Я ущемился: книжки я читал, а она сказала так, будто совсем к ним не притрагиваюсь. Обиделся я и потому, что она напомнила о скудости школьной библиотеки: там уж и выбирать-то не из чего.
Кланька махнула рукой, в которой держала «Пушку», испускавшую перистый дымок: дескать, топай за мной. Она пошла из комнаты оркестрантов, я не сдвинулся с места.
Бабушкино отношение ко мне носило уличающий характер. Если не пью молоко, она ярится: «Вишневого морсу, поди-ка, захотелось. Не получишь... Вот она, фигушка!.. Шея-то навроде бычьего хвостика. Эх ты, худоба». Выпил в охотку стакан молока — размитингуется: «А жалился: на дух оно ему не нужно. Сам-то чуть ли не целый битон выглотал. Ишь, хомяк, какие щеки напил-наел». И так за все уличает: за лень и старательность, за грязь под ногтями и за аккуратность, за то, что л о м а ю с ь на турнике, и за то, что прекратил заниматься на нем...
Не будь в Кланькином обращении обличающей нотки, я вприпрыжку побежал бы из оркестрантской комнаты. Вопреки тому, что никто не одобрял ее с к л о н а рядиться под мужчину, мне именно это и нравилось: держит себя независимо перед общим мнением.
Но теперь я присоединился к ее судьям. Нет, наверно, не присоединился, просто увидел Кланьку их глазами, потому и испытал неприязнь к ее молодцеватой выправке, к затылку, выбритому до середины, к сизой бумажной кепке с длинным, устремленным вверх козырьком.
— Чего остолбенел? — становясь за порогом, спросила она. Я молчал, потупив хмурый взор. Тогда она ухмыльнулась и ударила каблуком свиного полуботинка по крашеной половице, будто сбивала смоляной ошметок. — Девчонка, сюсюкать с тобой надо. Двигай следом. Здесь прекрасная библиотека. Даже «Квентин Дорвард» есть.
— Знаю, — соврал я. — Без няньки обойдусь.
— Тут нянек нету и в помине, — возмутилась она. — Дядька есть. — Она как бы мазнула пальцем по темным полосам на губе, отходящим уголком от носа: усики пригладила, да и только. Кланька работала паровозным кочегаром, по участковым уверениям, полосы на ее губе были следом угля и мазута. — Собственной персоной — Клавдий из Железнодольска. Дуй за мной, пострел — везде поспел. Помогу записаться в библиотеку.
— Без опекуна обойдусь.
— Сейчас правильно — в мужском роде. Навряд ли, правда, тебя запишут без помощи дяди Клавдия. Мама-то твоя, Мария Ивановна, к сожалению, не транспортница.
Ее предсказание сбылось. В библиотеку меня не записали. Надув губы, я прошел мимо дубовых шкафов.
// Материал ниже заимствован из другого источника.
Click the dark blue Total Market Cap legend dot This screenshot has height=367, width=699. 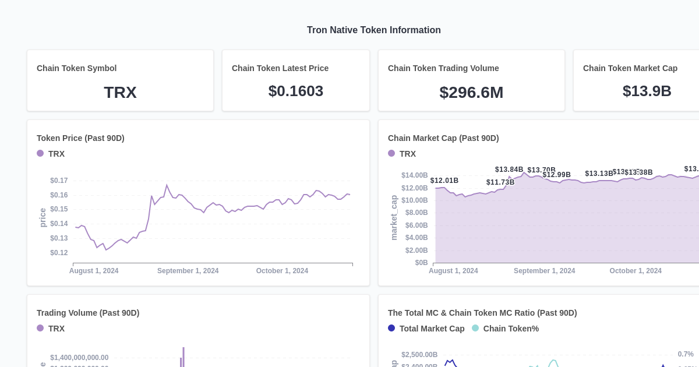[391, 328]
Стекла в дверцах шкафов были зеленые, шишчатые, закрытые на ключ, и я подумал, что за ними, должно быть, хранятся сказочные книги.
Было похоже, что на середине барак немного переламывается. Это мы замечали с земли, наблюдая за голубями, гуляющими по крыше. Внутри барака это обнаруживали ноги. При всех неровностях коридорного пола идешь беспрепятственно. И вдруг спотыкаешься, значит, горб коридорного пола — его середина. На северо-западной стороне она приходилась на ось печного барабана, окованного железом. Часть барабанного овала выкруглялась из угла нашей комнаты, а часть — из угла комнаты, смежной с нашей, где жили Зорины, Иван Николаевич и Марфутка. Ивану Николаевичу, как и моей матери, было лет двадцать пять, Марфутке — наверно, чуть поменьше. Он работал в паровозном депо. Когда спрашивали, кем он там, Зорин не без щегольства выкрикивал, словно находился в красноармейском строю: «Медник-лудильщик!» Для смеха он прибавлял: «Чистильщик-механик, жулик-карманник». Одна нога у Зорина была напрочь согнута в колене, он припадал на нее, мы называли его дядя Ваня Кочережка. Он был женат на маленькой, почти лилипутистой толстушке, злой, быстроязыкой и хлопотливой, с прозвищем «Кнопочка».
В подпитии он любил посидеть у нас в комнате на полу. И не как-нибудь, а прислонясь спиной к печке-голландке и покуривая козью ножку, свернутую из газеты.